THE PROBLEM:
Update the material below by changing every "Viewport" to "Window" and leaving everything else untouched.

+++ DATA RECORDS +++

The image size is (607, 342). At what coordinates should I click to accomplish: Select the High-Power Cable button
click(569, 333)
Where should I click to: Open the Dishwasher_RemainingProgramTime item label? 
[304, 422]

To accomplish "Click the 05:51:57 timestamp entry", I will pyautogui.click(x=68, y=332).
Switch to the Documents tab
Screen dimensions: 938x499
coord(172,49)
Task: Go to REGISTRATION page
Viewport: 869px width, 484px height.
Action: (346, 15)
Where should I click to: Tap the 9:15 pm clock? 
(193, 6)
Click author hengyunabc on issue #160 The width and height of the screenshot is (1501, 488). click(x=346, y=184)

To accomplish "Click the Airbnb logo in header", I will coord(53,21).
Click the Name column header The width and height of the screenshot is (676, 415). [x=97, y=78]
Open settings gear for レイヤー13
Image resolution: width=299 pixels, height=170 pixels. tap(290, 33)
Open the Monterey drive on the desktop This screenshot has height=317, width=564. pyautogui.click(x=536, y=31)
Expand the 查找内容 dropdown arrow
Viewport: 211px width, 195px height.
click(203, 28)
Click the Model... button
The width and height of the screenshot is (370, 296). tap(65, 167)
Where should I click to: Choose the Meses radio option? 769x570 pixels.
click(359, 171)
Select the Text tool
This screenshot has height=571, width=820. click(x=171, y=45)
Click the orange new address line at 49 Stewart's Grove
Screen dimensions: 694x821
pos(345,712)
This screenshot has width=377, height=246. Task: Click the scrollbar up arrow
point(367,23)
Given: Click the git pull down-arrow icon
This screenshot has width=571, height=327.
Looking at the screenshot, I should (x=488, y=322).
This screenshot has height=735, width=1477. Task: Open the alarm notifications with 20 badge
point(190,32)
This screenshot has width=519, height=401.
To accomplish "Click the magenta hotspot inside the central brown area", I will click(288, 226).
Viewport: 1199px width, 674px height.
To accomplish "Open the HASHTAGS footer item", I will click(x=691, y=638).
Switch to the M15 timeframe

+++

FINAL RESULT:
The image size is (607, 342). At what coordinates should I click to accomplish: Select the High-Power Cable button
click(569, 333)
Where should I click to: Open the Dishwasher_RemainingProgramTime item label? 
[304, 422]

To accomplish "Click the 05:51:57 timestamp entry", I will pyautogui.click(x=68, y=332).
Switch to the Documents tab
Screen dimensions: 938x499
coord(172,49)
Task: Go to REGISTRATION page
Window: 869px width, 484px height.
Action: (346, 15)
Where should I click to: Tap the 9:15 pm clock? 
(193, 6)
Click author hengyunabc on issue #160 The width and height of the screenshot is (1501, 488). click(x=346, y=184)

To accomplish "Click the Airbnb logo in header", I will coord(53,21).
Click the Name column header The width and height of the screenshot is (676, 415). [x=97, y=78]
Open settings gear for レイヤー13
Image resolution: width=299 pixels, height=170 pixels. tap(290, 33)
Open the Monterey drive on the desktop This screenshot has height=317, width=564. pyautogui.click(x=536, y=31)
Expand the 查找内容 dropdown arrow
Window: 211px width, 195px height.
click(203, 28)
Click the Model... button
The width and height of the screenshot is (370, 296). tap(65, 167)
Where should I click to: Choose the Meses radio option? 769x570 pixels.
click(359, 171)
Select the Text tool
This screenshot has height=571, width=820. click(x=171, y=45)
Click the orange new address line at 49 Stewart's Grove
Screen dimensions: 694x821
pos(345,712)
This screenshot has width=377, height=246. Task: Click the scrollbar up arrow
point(367,23)
Given: Click the git pull down-arrow icon
This screenshot has width=571, height=327.
Looking at the screenshot, I should (x=488, y=322).
This screenshot has height=735, width=1477. Task: Open the alarm notifications with 20 badge
point(190,32)
This screenshot has width=519, height=401.
To accomplish "Click the magenta hotspot inside the central brown area", I will click(288, 226).
Window: 1199px width, 674px height.
To accomplish "Open the HASHTAGS footer item", I will click(x=691, y=638).
Switch to the M15 timeframe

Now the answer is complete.